Y, como ya estarán imaginando, estuvo en el Real Sitio de San Ildefonso. Representante de la división de la empresa maderera familiar, sita en la Calle Argumosa de Madrid, solía visitar con frecuencia la sierra del Guadarrama para comprar materia prima a la Sociedad Belga de los Pinares del Paular. Como tantos otros, antes y después, quedó prendado de la belleza salvaje de las montañas hasta el punto de proponerse recorrerlas ya fuera a pie o esquiando.
En el primero de los supuestos, contó con la ayuda de alguno de los primeros guadarramistas confesos y ocasionales vecinos de este Paraíso como fue Manuel Bartolomé Cossío, cuyo nombre identifica una de las puertas del Jardín del Rey, nuestro olvidado vecino Augusto Arcimís y un nutrido grupo de entusiastas del krausismo, miembros todos ellos de la Institución Libre de Enseñanza creada por Francisco Giner de los Ríos.
Para el segundo de sus placeres, Sörensen tuvo que, sencillamente, enseñar a los compañeros de paseo, puesto que aquí nadie había hecho nunca nada parecido. Así que, fabricando los esquíes en la sede de la calle Argumosa, este noruego apasionado por la montaña nevada dio inicio en este Paraíso a los deportes de invierno patrios que tantos paisanos disfrutan en la actualidad. Ya fuera desde Rascafría al Reventón, por el Ventisquero de la Condesa del Real De Manzanares, Doña Francisca de Silva, bajando hacia el puerto de los Neveros o desde la Bola del Mundo hasta el Puerto de Coto por la Loma del Noruego que decimos ahora en su memoria, este grupo de insensatos sobre esquíes de madera y capitaneados por Birgen Sörensen y su capataz, Sigurd Christiansen, iniciaron esta práctica deportiva en nuestro país en el paso del siglo XIX al XX.

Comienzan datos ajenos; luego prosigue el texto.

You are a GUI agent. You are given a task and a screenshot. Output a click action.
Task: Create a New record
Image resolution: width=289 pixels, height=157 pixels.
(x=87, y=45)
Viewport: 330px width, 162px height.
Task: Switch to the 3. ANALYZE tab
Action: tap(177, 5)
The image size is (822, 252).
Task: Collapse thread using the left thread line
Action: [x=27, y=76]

No crean, sin embargo, que sorprendí a mis amigos. Conocedores de viajeros y exploradores de leyenda, eran conscientes de las peripecias de Sörensen para implantar el esquí en España. Lo que desconocían, como muchos de mis vecinos y frecuentes visitantes de la citada loma, era su huella en la toponimia del Paraíso. Desgraciadamente, las personas pasan por la historia de forma inconsistente. Algunos como Nansen lo llena todo, merecidamente, pero provocan que en la sombra quede un mundo inmenso y maravilloso que aún hoy espera ser descubierto. Como las pasiones de Sörensen o la curiosidad de Cossío. Como el amor por la naturaleza de la Institución Libre de Enseñanza y el germen que dejaron en este Paraíso para que más de un siglo después sea considerado Parque Nacional y Reserva de la Biosfera.
Bien está lo que llega justamente, aunque sea tan tarde. Ahora, no me dirán que una banderita noruega allí arriba y una placa con el nombre de Sörensen no son de recibo. Venga, cojamos los esquíes y alegremos el descanso eterno al bueno de Birgen.